- Segmento do documento:
O cenário que a Pastoral Afro Brasileira desenvolve sua missão não afeta a toda população de maneira similar, mas, sim aos afro-brasileiros que sofre o racismo, a exclusão. Conhecer os valores culturais, a história e as tradições dos afro-americanos, entrar em diálogo fraterno e respeitoso com eles, é um passo importante na missão evangelizadora (DAp 532), afirma o episcopado latino-americano.
1 - Como e onde atua a Pastoral Afro fundada e coordenada pela CNBB?
A pastoral Afrobrasileira é uma boa notícia construída ao longo de muitos anos, através do esforço dos diferentes agentes de pastoral católicos que, em nome da sua fé, procuraram encontrar espaços de atuação e testemunho na vida e na missão da Igreja. No entanto, há 36 anos, a Pastoral Afrobrasileira foi fundada e assumida pela Conferência Nacional dos Bispos do Brasil, enquanto estrutura da Igreja com o recorte visibilizando os valores humanos, religiosos, culturais e sociais da população negra: a igreja apoia o diálogo entre cultura negra e fé cristã e suas lutas pela justiça social, e incentiva a participação ativa dos afro-americanos nas ações pastorais de nossas Igrejas e do CELAM (DAp 533).
A presença e importância da PAB é determinada pelo mandato de Jesus: vão, portanto, e façam que todas as nações se tornem discipulas, batizando-as em nome do Pai e do Filho e do Espírito Santo, e ensinando-as a observar tudo o que lhes ordenei. Eis que estarei com vocês todos os dias, até o fim dos tempos (cf. Mt 28,18-20). Sendo assim, a PAB, só pode ser compreendida nesta intima união com a Palavra de Deus, o magistério da Igreja e as diretrizes da ação evangelizadora, (DGAE), constituindo uma das expressões mais significativas da colegialidade e da missionariedade da Igreja no Brasil. Portanto, a PAB é a ação da Igreja, ela faz parte desta caminhada conjunta construindo o Reino de Deus que em Jesus de Nazaré chegou à sua plena realização.

- Segmento de dados:
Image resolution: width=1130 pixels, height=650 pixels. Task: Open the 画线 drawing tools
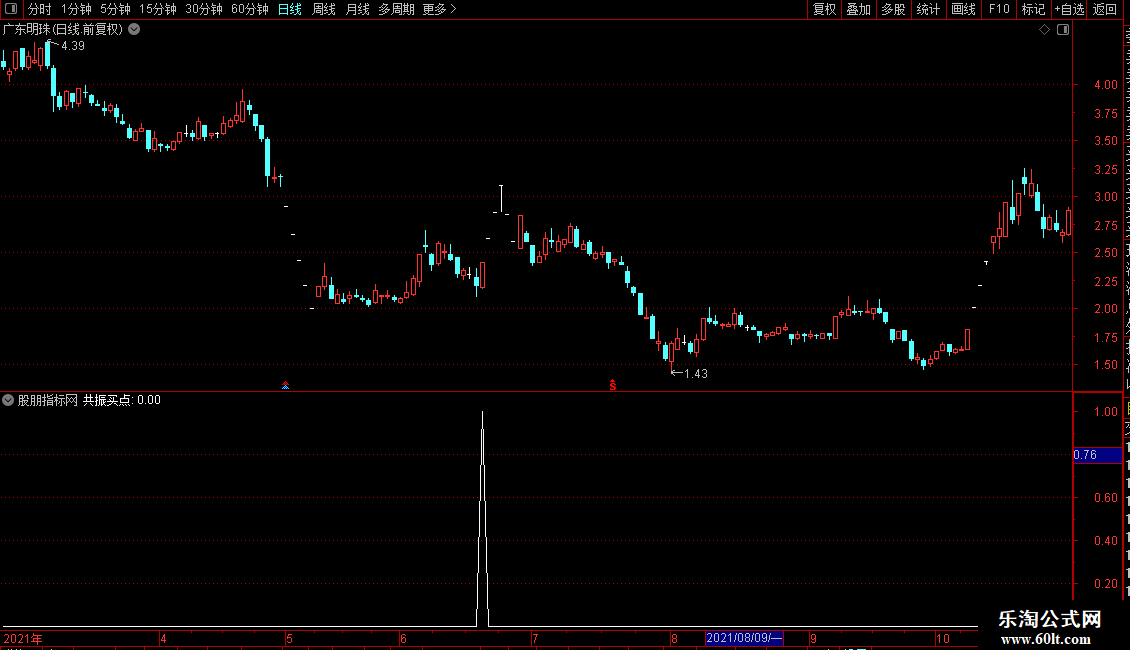point(963,9)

- Instruções de trabalho:
1: Com base no texto sobre a Pastoral Afro-Brasileira, responda:
(a) Há quantos anos a Pastoral Afrobrasileira foi fundada e assumida pela Conferência Nacional dos Bispos do Brasil?
(b) Que passagem bíblica é indicada como referência do mandato de Jesus?
(c) De que duas características da Igreja no Brasil a PAB constitui uma das expressões mais significativas?
2: Retome o texto sobre a Pastoral Afro-Brasileira, prosseguindo após a última frase apresentada.

- Respostas às tarefas:
1:
(a) Há 36 anos.
(b) Mt 28,18-20.
(c) Da colegialidade e da missionariedade.

2:
A Campanha da Fraternidade de 1988 é um referencial importante nesta caminhada. Respondeu aos anseios da comunidade negra católica e significou uma nova forma de relação. Viu-se que nas comunidades havia uma presença significativa da população negra. Muitos agentes de pastoral e lideranças diversas eram descendentes de africanos. Para isto fazia-se necessário o despojamento dos preconceitos e atitudes discriminatórias que também estavam nas lideranças, nos padres, nos religiosos e religiosas.
A pastoral afro-brasileira integra a Comissão Episcopal para o Serviço da Caridade, da Justiça e da Paz e as demais Pastorais Sociais da CNBB e tem como Bispo referencial, Dom Zanoni Demettino Castro, Arcebispo de Feira de Santana/Bahia, o assessor nacional Padre José Enes de Jesus, Arquidiocese de São Paulo.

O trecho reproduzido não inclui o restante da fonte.